DeCLIP identifies the "proxy token" phenomenon in CLIP's self-attention, which prevents image tokens from aggregating spatial correlation information. It proposes a framework that decouples the self-attention module into "content" and "context" features, optimizing them respectively through CLIP self-distillation and Vision Foundation Model (VFM) distillation. It out-performs existing methods across open-vocabulary object detection and semantic segmentation.

Background & Motivation

Traditional dense prediction methods (object detection, image segmentation) rely on predefined categories and cannot handle unbounded visual concepts. The emergence of vision-language models like CLIP enables open-vocabulary dense prediction, but directly applying CLIP to dense prediction suffers from domain shift.

Why is CLIP not suitable for dense prediction? Through analyzing the attention maps of different CLIP layers, the authors identified a critical issue — the "proxy token" phenomenon: - At shallow layers, the attention of the CLS token is widely distributed across the entire image. - At deep layers (after the 9th layer), the CLS token no longer focuses on the main objects, but is highly attentive to specific tokens in the background. - More severely, image tokens exhibit similar behavior to the CLS token — regardless of their own positions, they highly attend to those "proxy" tokens. - These "proxy" tokens act as information hubs for the CLS token; while helpful for image-level classification, they disrupt the spatial and semantic relationships among image tokens.

Key Challenge: Dense prediction requires image tokens to possess both local discriminativeness (ability to distinguish the semantics of different regions) and spatial consistency (association among tokens of the same semantic region). However, CLIP's "proxy token" phenomenon impairs both capacities. Concurrently applying self-distillation and VFM distillation on the same feature results in optimization conflict (causing a drop of 3.9 mAcc in regional classification).
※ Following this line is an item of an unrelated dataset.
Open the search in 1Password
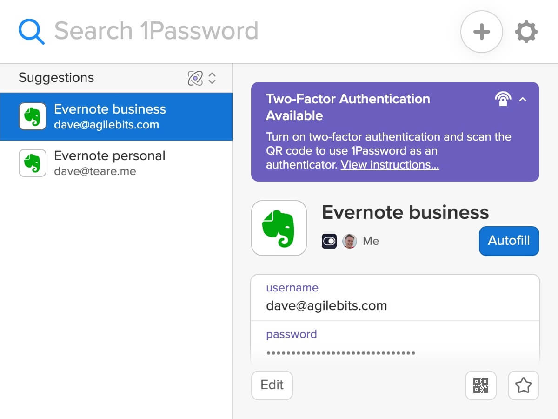The image size is (558, 419). click(x=31, y=30)
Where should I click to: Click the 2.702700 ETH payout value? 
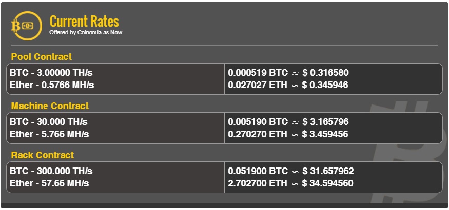[x=258, y=183]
Core Idea: Decouple the Q (context feature) and the output (content feature) in the last self-attention block of CLIP, and distill them separately using different teacher models to avoid optimization conflict.

Method

Overall Architecture

DeCLIP is an unsupervised pre-finetuning method that takes the original image and cropped sub-images as input. The self-attention of the last CLIP layer is re-interpreted: the Q projection output serves as the "context" feature, responsible for spatial consistency; the attention-weighted output serves as the "content" feature, responsible for local discriminativeness. CLIP itself (a frozen copy) acts as the teacher for self-distillation of the content feature, and a vision foundation model (such as DINOv2) acts as the teacher for the context feature.

Key Designs

  1. Decoupled Attention:

    • Extract two types of features from the self-attention of the last CLIP layer:
    • Context feature \(\mathbf{X}_{context}\): directly taken as the Q projection output \(\text{Proj}_q(\mathbf{X})\)
    • Content feature \(\mathbf{X}_{content}\): calculated by performing weight summation on V using the self-attention of the context feature (\(\text{Attn}_{context} = \text{SoftMax}(\mathbf{X}_{context} \mathbf{X}_{context}^T / \sqrt{d})\)), followed by projection.
    • Inspiration: Previous training-free OVS methods (such as SCLIP, ClearCLIP) change \(\text{Attn}_{qk}\) to \(\text{Attn}_{qq}\) and remove residual connections to improve segmentation. DeCLIP generalizes this insight into a trainable decoupled distillation framework.
    • Through decoupling, different constraints can be applied to both features without interference.
  2. Content Feature Distillation:

    • Teacher model: frozen copy of CLIP (self-distillation).
    • Crop the input image into \(k\) sub-regions as sub-images.
    • Student: extracts region features \(\mathbf{f}_i^s\) from the content feature map using RoI Align.
    • Teacher: passes the cropped sub-images into the frozen CLIP to obtain the corresponding CLS tokens \(\mathbf{f}_i^t\).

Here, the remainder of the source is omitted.